◆ DOCUMENT EXTRACT:
⁂
I just can't understand Amanda Graystone. Do the writers think she's an idiot?

Last episode, upon discovering that hr dead teenage daughter had an 8-shaped hair clip, she went before a huge crowd and all the press and announced her daughter was a terrorist. What?

And now, in this episode, she doesn't want her husband to go on a TV show to defend himself, his company, and his family. An act he only has to do because of what she did. And she says something like "I didn't go before the press." What?

Then, when he does, she walks onstage AGAIN. Is she a megalomaniac, glory hound, or just stupid?

I only wish Sam had actually gone through with it.

Mark B said...

You can’t have hills without valleys. I smile a little at any critique about a slow episode that seems to imply this is somehow a weakness in the storyline. Every episode without attention riveting events is a not a flaw in the entertainment. A little calm between storms is both necessary and refreshing.

I agree with everyone who appreciates the scene with Cylon Zoey dancing in the lab. It is a beautiful way of establishing that the human joy of life exists within the synthetic machine. The raid on the school is clearly not real life as we know it, so perhaps the intention is to create a visual that promotes the security forces as aggressive, edging on abusive, and thus to be viewed with a degree of sinister suspicion.

Finally, the foreseeable abandonment of Amanda Graystone’s premature termination is understandable in the sense that the Adama family would likely have this type of reflexive response. That the most Tauron of brothers defers to the Caprican in a Tauron body defines their relationship going forward. Good to know that violence is still at the stage where it submits to restraint.
⁂
◆ TASK TO COMPLETE: In the TV episode comments above, what shape was the hair clip that belonged to Amanda Graystone's daughter?

◆ COLLECTED DATA:
⁂
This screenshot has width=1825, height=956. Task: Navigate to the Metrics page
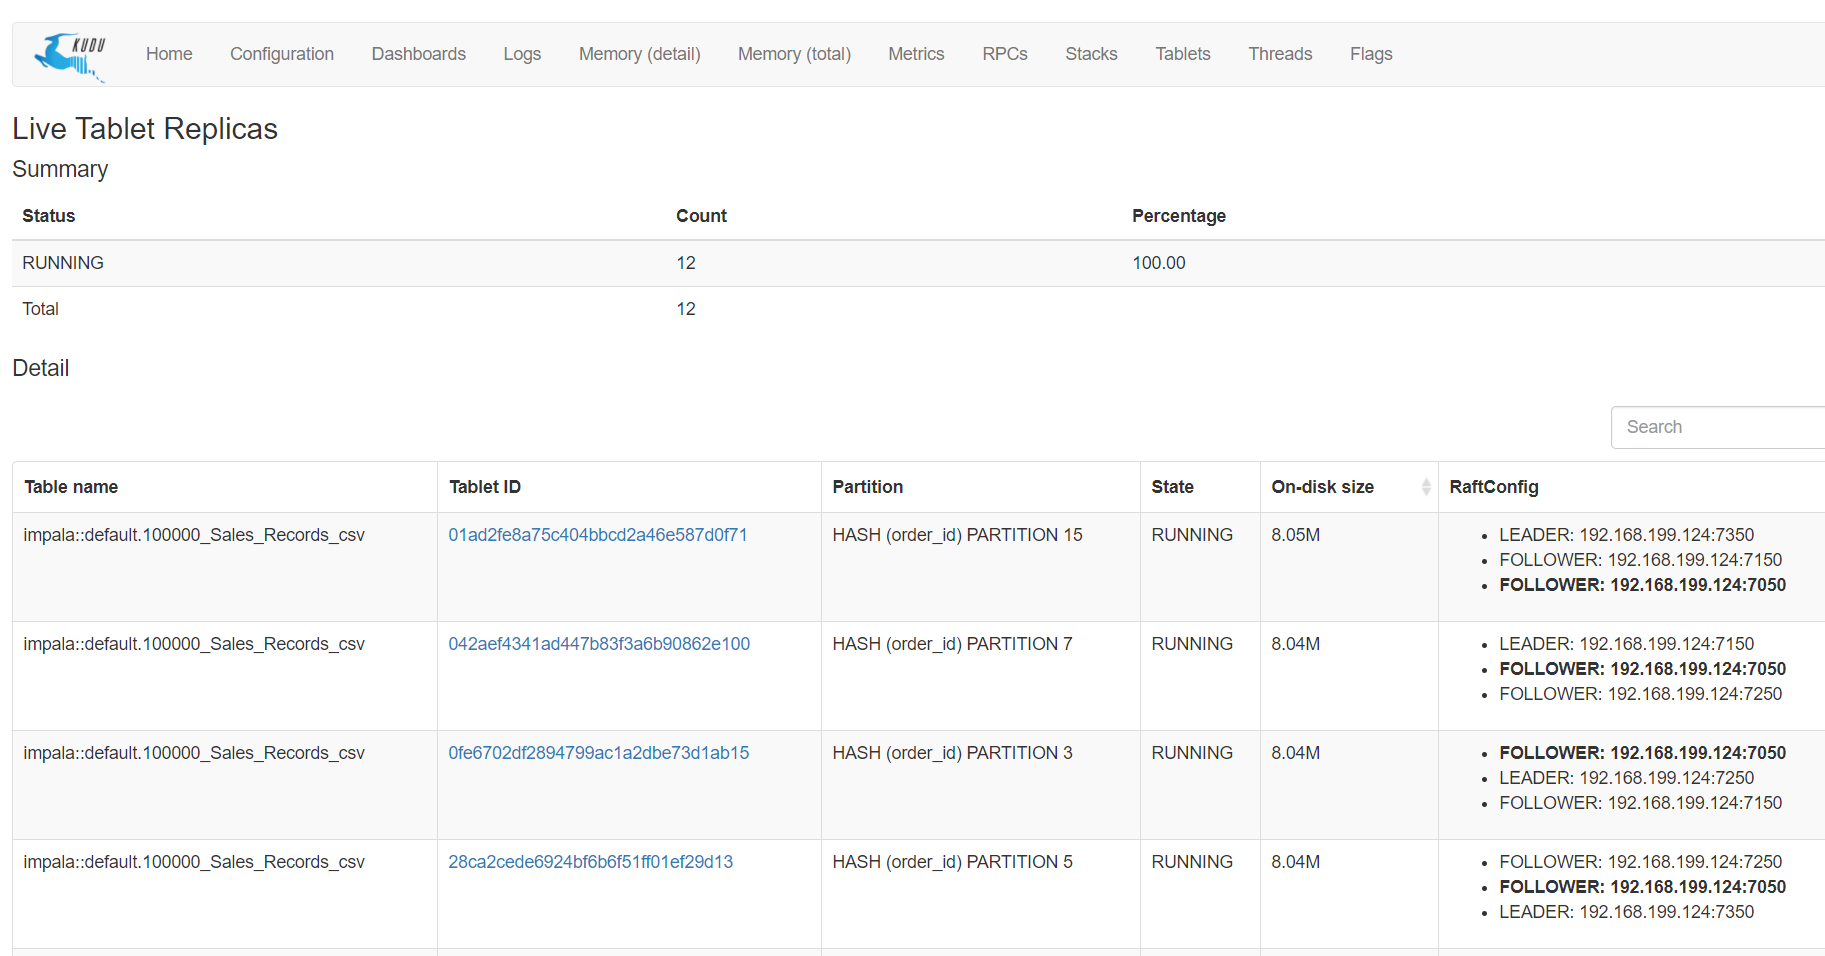[x=916, y=54]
⁂
◆ SOLUTION TO THE EXERCISE: It was shaped like an 8.